_EXTRACTED ENTRIES_.

....................

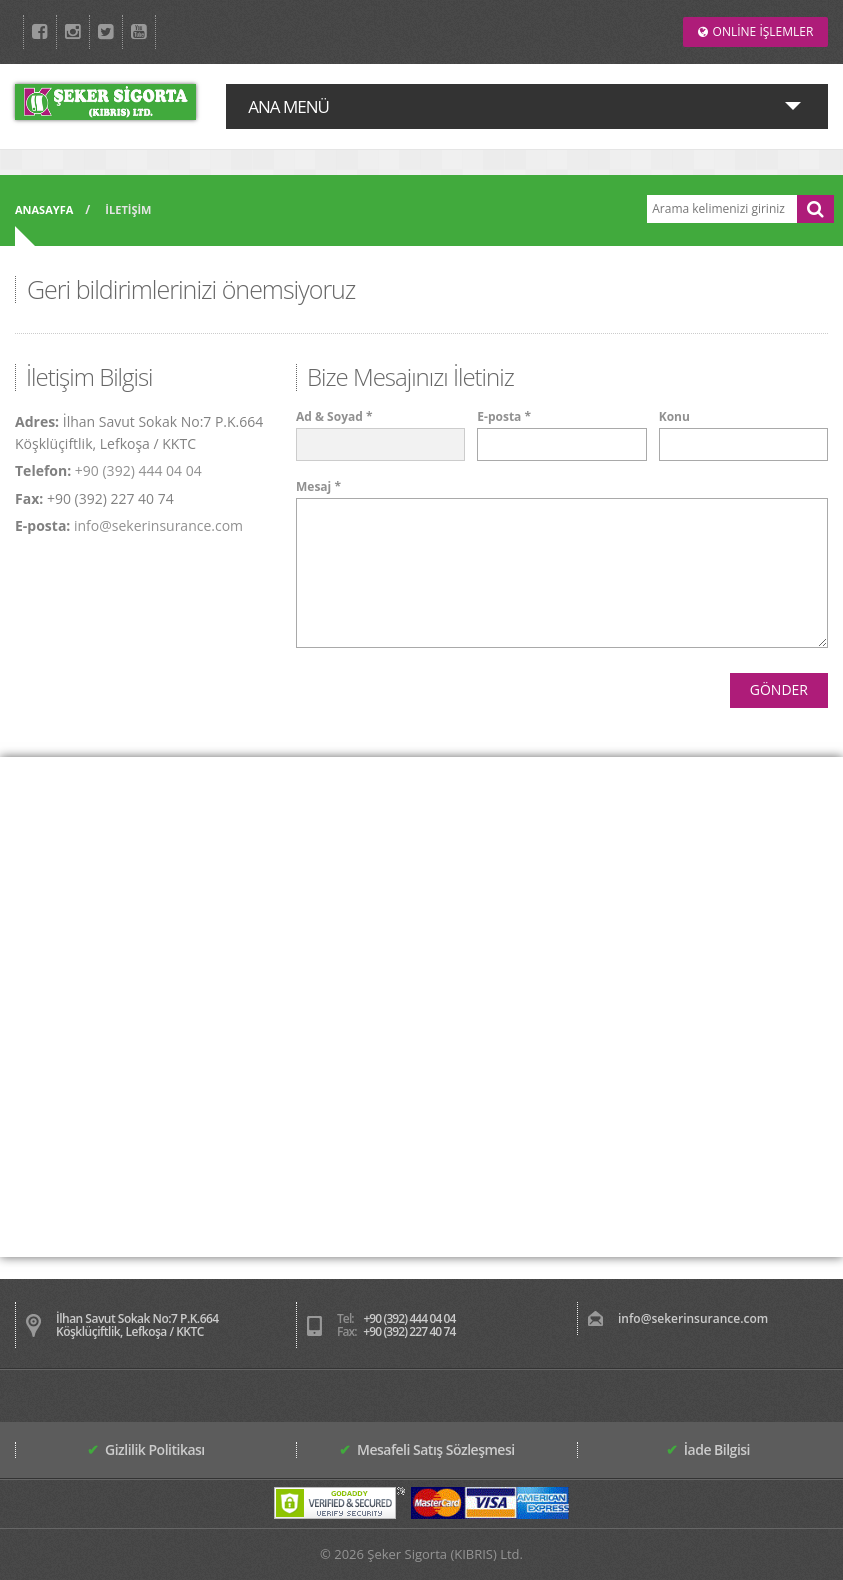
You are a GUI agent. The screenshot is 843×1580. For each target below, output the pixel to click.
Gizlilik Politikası (146, 1449)
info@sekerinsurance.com (158, 525)
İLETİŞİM (128, 209)
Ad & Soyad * (334, 417)
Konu (674, 417)
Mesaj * (318, 487)
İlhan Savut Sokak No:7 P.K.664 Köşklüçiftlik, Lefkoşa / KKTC (137, 1325)
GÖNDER (779, 689)
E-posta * (504, 417)
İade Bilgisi (708, 1449)
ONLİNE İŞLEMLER (756, 31)
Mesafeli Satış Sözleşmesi (426, 1449)
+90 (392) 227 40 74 (409, 1331)
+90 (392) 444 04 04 (138, 470)
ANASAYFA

....................

_JOB_. Write out all of the material above again, requests included, with every coordinate value in the answers shifted up by 82. Leave the picture out of your answer.

_RESULT FOR THIS TASK_.
You are a GUI agent. The screenshot is 843×1580. For each target below, output the pixel to click.
Gizlilik Politikası (228, 1531)
info@sekerinsurance.com (240, 607)
İLETİŞİM (210, 291)
Ad & Soyad * (416, 499)
Konu (756, 499)
Mesaj * (400, 569)
İlhan Savut Sokak No:7 P.K.664 Köşklüçiftlik, Lefkoşa / KKTC (219, 1407)
GÖNDER (861, 771)
E-posta * (586, 499)
İade Bilgisi (790, 1531)
ONLİNE İŞLEMLER (838, 113)
Mesafeli Satış Sözleşmesi (508, 1531)
+90 (392) 227 40 74 (491, 1413)
+90 (392) 444 04 04 (220, 552)
ANASAYFA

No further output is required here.